This paper examines nursing care and clinical considerations for infants and children with developmental dysplasia of the hip (DDH), formerly known as congenital dislocation of the hip. It covers the condition's prevalence, suspected causes, diagnostic indicators, and a range of treatment options from the Pavlik Harness to surgical intervention. Special attention is given to the nurse's role at each stage of care, including preoperative evaluation, intraoperative support, postoperative monitoring, and family education. The paper emphasizes that early detection and prompt treatment significantly improve outcomes, and that nursing professionals are central to guiding families through diagnosis, treatment, and recovery.
The paper demonstrates applied clinical synthesis: it draws on medical definitions, epidemiology, and treatment evidence to directly inform nursing practice recommendations. Rather than simply describing the condition, the author consistently connects each clinical fact (e.g., the harness must stay on during bathing) to a specific nursing action or family-education goal. This technique — moving from "what is it" to "what does the nurse do about it" — is characteristic of strong nursing care papers.

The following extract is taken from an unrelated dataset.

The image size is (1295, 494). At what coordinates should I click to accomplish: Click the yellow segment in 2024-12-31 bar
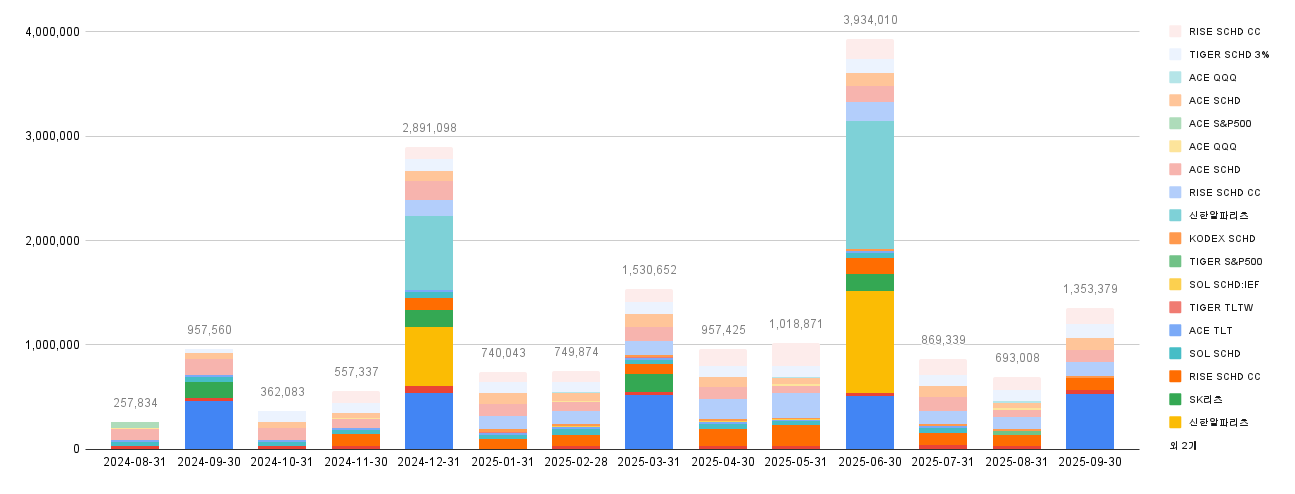coord(428,356)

The paper opens with a definition and epidemiology of DDH, then proceeds through causes and diagnostic signs, treatment goals, and general nursing considerations. The final two sections form a detailed walkthrough of perioperative nursing, covering preoperative evaluation, intraoperative roles, and postoperative monitoring through to discharge. The conclusion reinforces the nurse's central role and the importance of early detection.
Hip dysplasia occurs quite commonly in infants and children around the world. There are special considerations nurses should apply when caring for these patients, including recognizing the early symptoms of hip dysplasia and fully understanding the treatment necessary to help families cope with the condition. Treating and diagnosing children is often much more difficult than working with older patients who can communicate more effectively, so the nurse must be patient, observant, and highly knowledgeable about the disease, its indicators, and its treatment.
Hip dysplasia in infants and children was formerly known by two terms: developmental dysplasia of the hip (DDH) or congenital dislocation of the hip (CDH). Today, most professionals use the term DDH. Hip dysplasia occurs when the head of the femur (thigh bone) does not fit correctly into the pelvis, creating a hip joint that does not properly align. The condition can range from quite mild to extremely severe. In some cases the femur is only slightly out of position; in others it may be severely dislocated or fail to meet the acetabulum at all. The condition can be present at birth or can develop as the baby grows. It may affect one or both hips. Sometimes it is apparent at birth; other times it does not become evident until the baby begins to walk. For reasons not yet fully understood, the condition appears to occur more frequently in girls than in boys ("Developmental," 2004). It is also more prevalent in firstborn children. DDH occurs in approximately four out of every 1,000 births and is notably more common among Lapps and Native Americans ("Hip," 2004).
An exact cause has not been identified, but many healthcare professionals believe several factors may contribute to the condition. These include: certain hormones that cause the baby's hip joint to be unusually loose; genetic links suggesting DDH is passed down in families; breech positioning in the uterus before birth; and swaddling practices that keep a baby's hips in a straight position ("Developmental," 2004). Some researchers firmly believe the condition originates exclusively in the womb (D'Alessandro and Huth, 2002).
The condition is sometimes evident at birth, but the signs often do not appear until the baby is older. Routine well-baby check-ups are frequently the first opportunity to detect the condition. Common indicators include: extra skin folds or wrinkles on the thigh beneath the child's buttocks; reduced range of motion in the affected hip compared to the other; one leg appearing shorter than the other when the child lies flat on their back; a noticeable "waddling" gait or a tendency to lean toward the affected side; and audible or palpable "pops" or "clicks" in the baby's hip during specific movement tests ("Developmental," 2004).
To confirm the diagnosis, a physician may order an MRI, ultrasound, CT scan, or X-rays. Research has shown that ultrasound provides a more accurate diagnosis of DDH than other imaging modalities ("Hip," 2004). Treatment options include surgery, traction, or the use of a splint known as a Pavlik Harness, which holds the hips in the correct position. Older children may require a spica, or lower-body cast. The choice of treatment is based on the severity of the condition and the age of the child.
Treatment should begin as soon as the condition is identified. The ultimate goal is to align the bones correctly. If DDH is not treated early and effectively, the child may experience ongoing hip problems throughout their life, and the condition frequently leads to debilitating arthritis in adulthood. Notably, research has shown that some children born with DDH will simply outgrow the condition without any intervention (Berant, 1999).